**Work task:**
Word for word, give the records again, dropping any picture they hold.

**Records from a dataset:**

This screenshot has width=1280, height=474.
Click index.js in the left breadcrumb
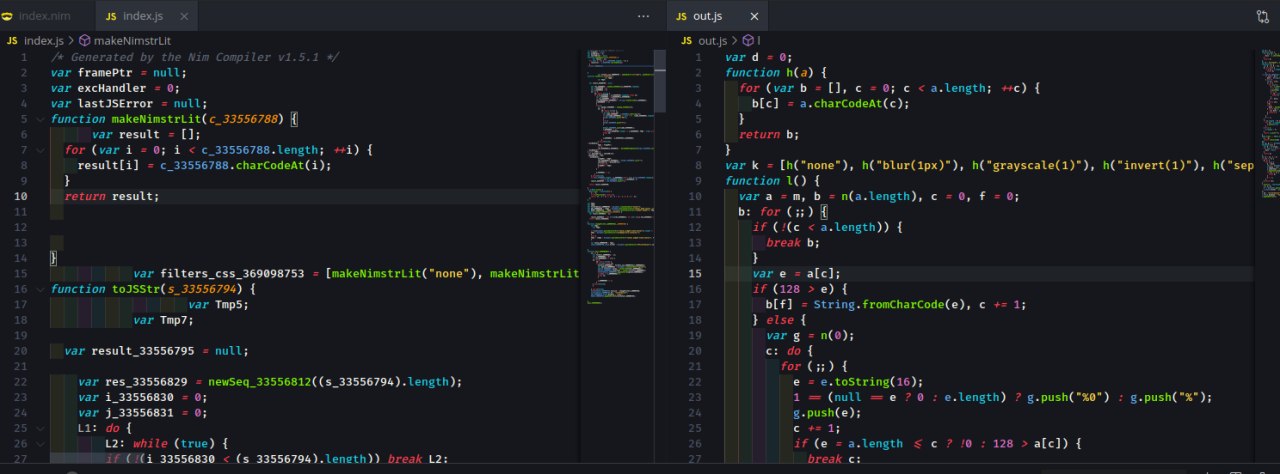click(x=43, y=41)
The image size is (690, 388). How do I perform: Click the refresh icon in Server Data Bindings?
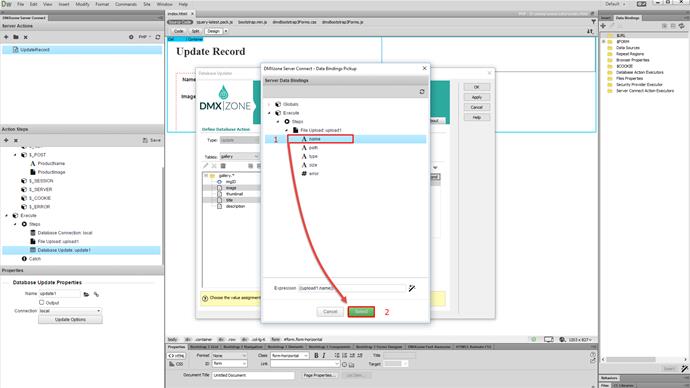coord(422,92)
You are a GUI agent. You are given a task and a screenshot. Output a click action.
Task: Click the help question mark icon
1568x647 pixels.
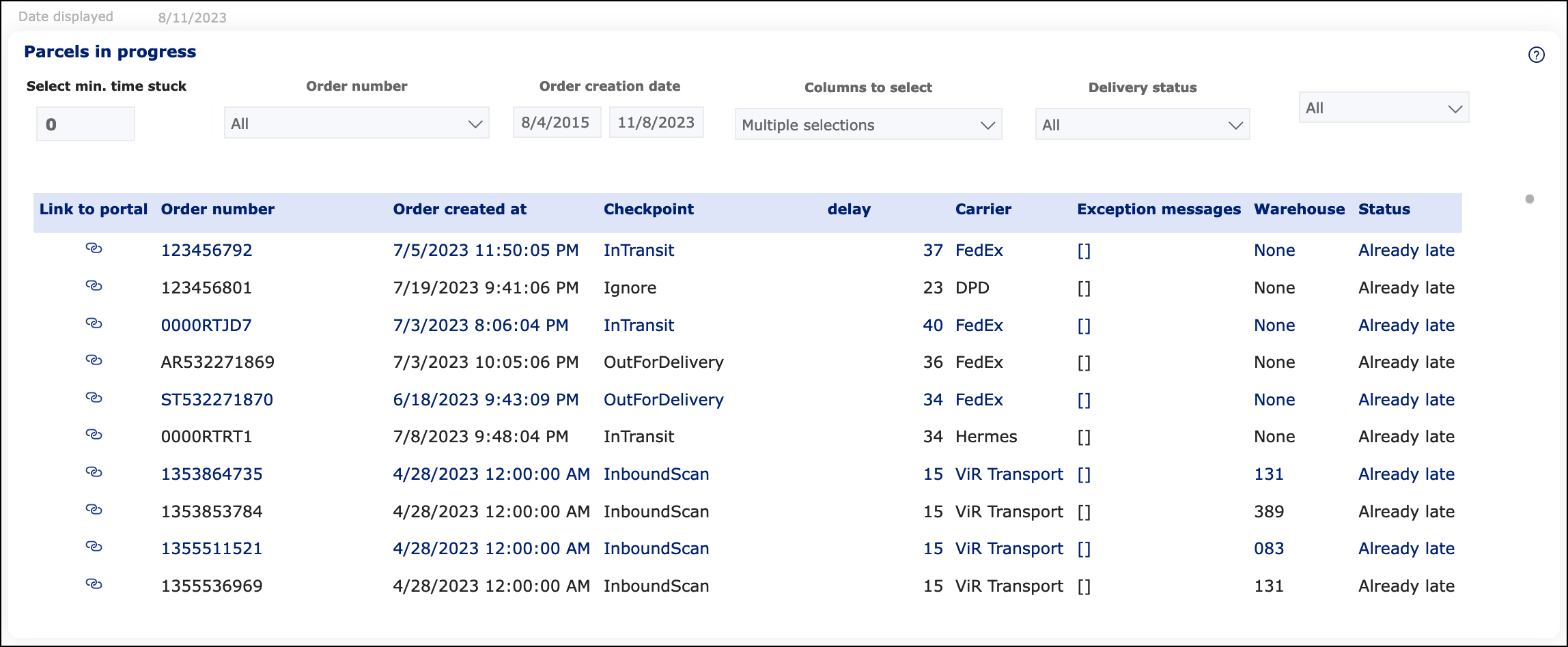(1536, 55)
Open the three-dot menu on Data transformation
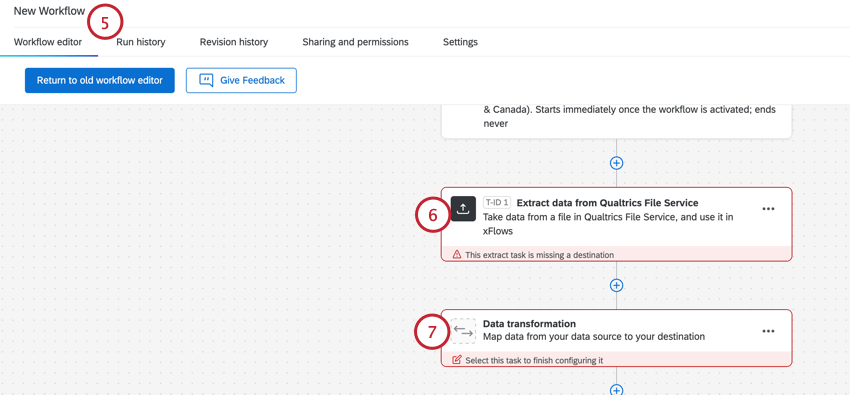The image size is (850, 395). coord(768,331)
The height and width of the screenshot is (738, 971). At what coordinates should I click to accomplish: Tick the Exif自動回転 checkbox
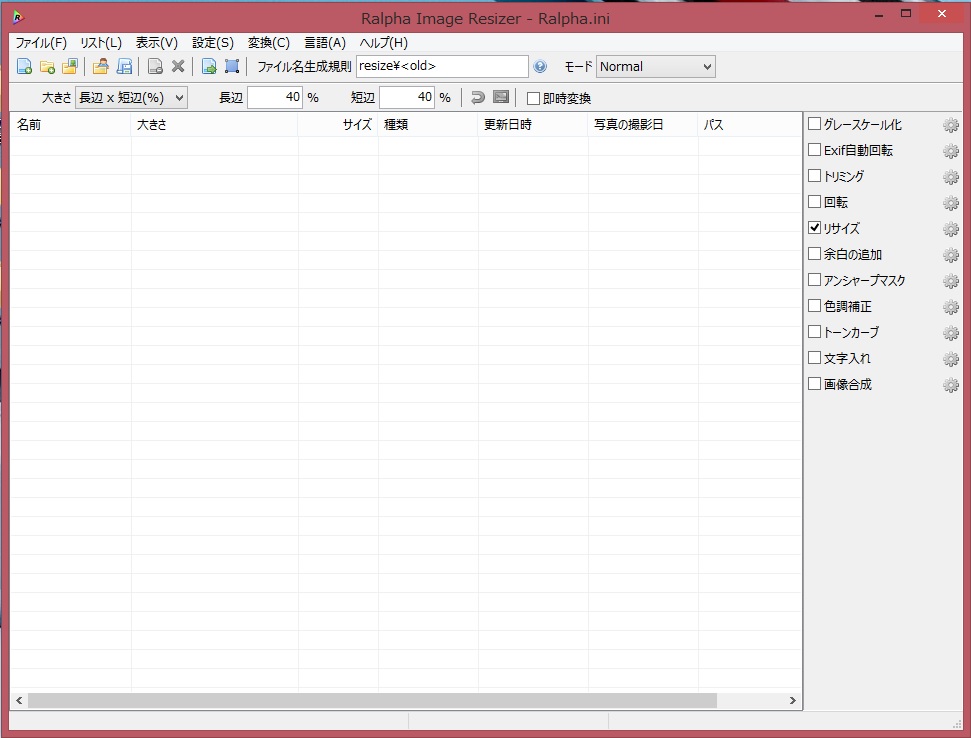[815, 150]
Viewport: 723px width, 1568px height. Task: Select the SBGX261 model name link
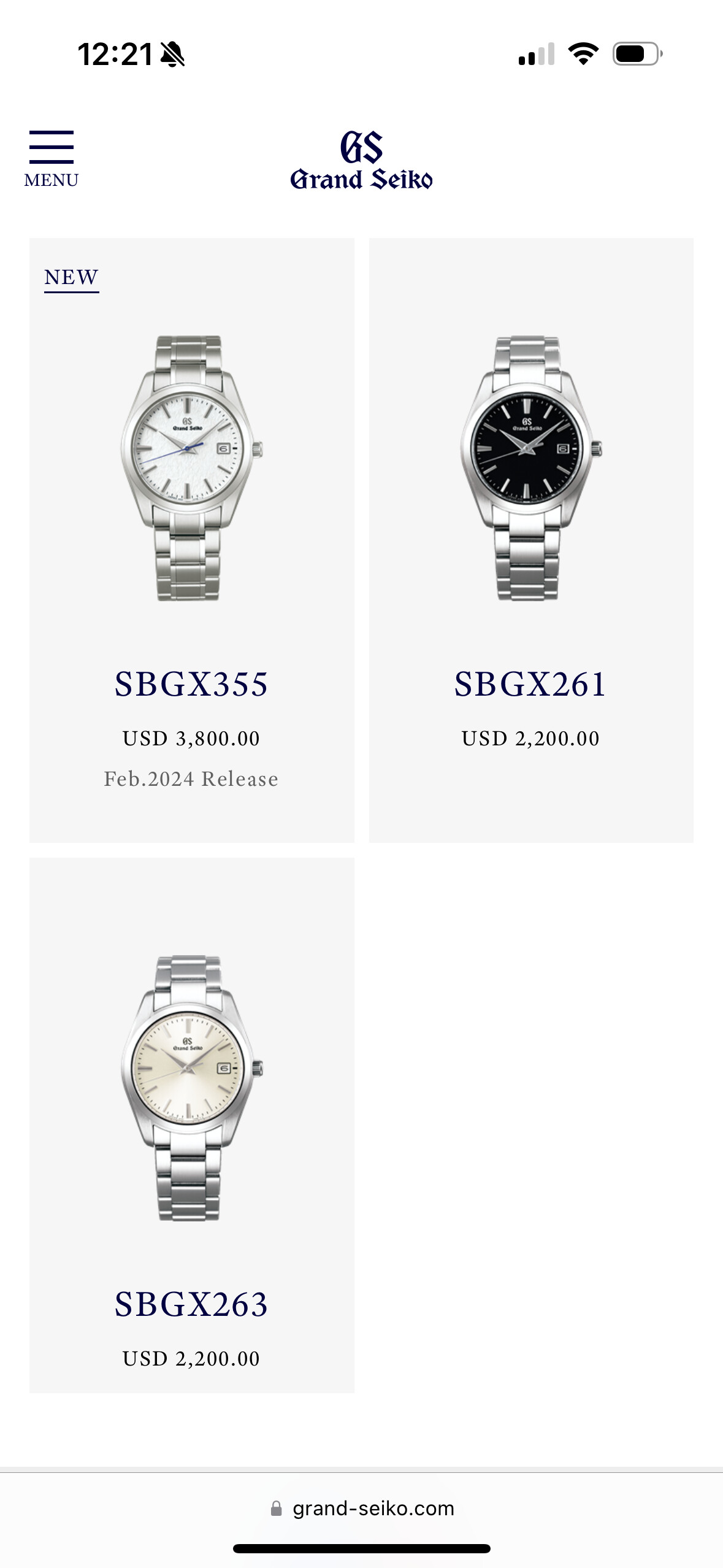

**Task solution:**
This screenshot has width=1280, height=474.
Click index.js in the left breadcrumb
click(x=43, y=41)
The image size is (690, 388). How do I perform: Click the refresh icon in Server Data Bindings?
coord(422,92)
You are a GUI agent. You are given a task and a screenshot. Output a click action.
Task: Click the help question mark icon
1568x647 pixels.
(1536, 55)
Open the three-dot menu on Data transformation
The image size is (850, 395). coord(768,331)
The height and width of the screenshot is (738, 971). At what coordinates should I click to accomplish: Tick the Exif自動回転 checkbox
[815, 150]
Viewport: 723px width, 1568px height. Task: Select the SBGX261 model name link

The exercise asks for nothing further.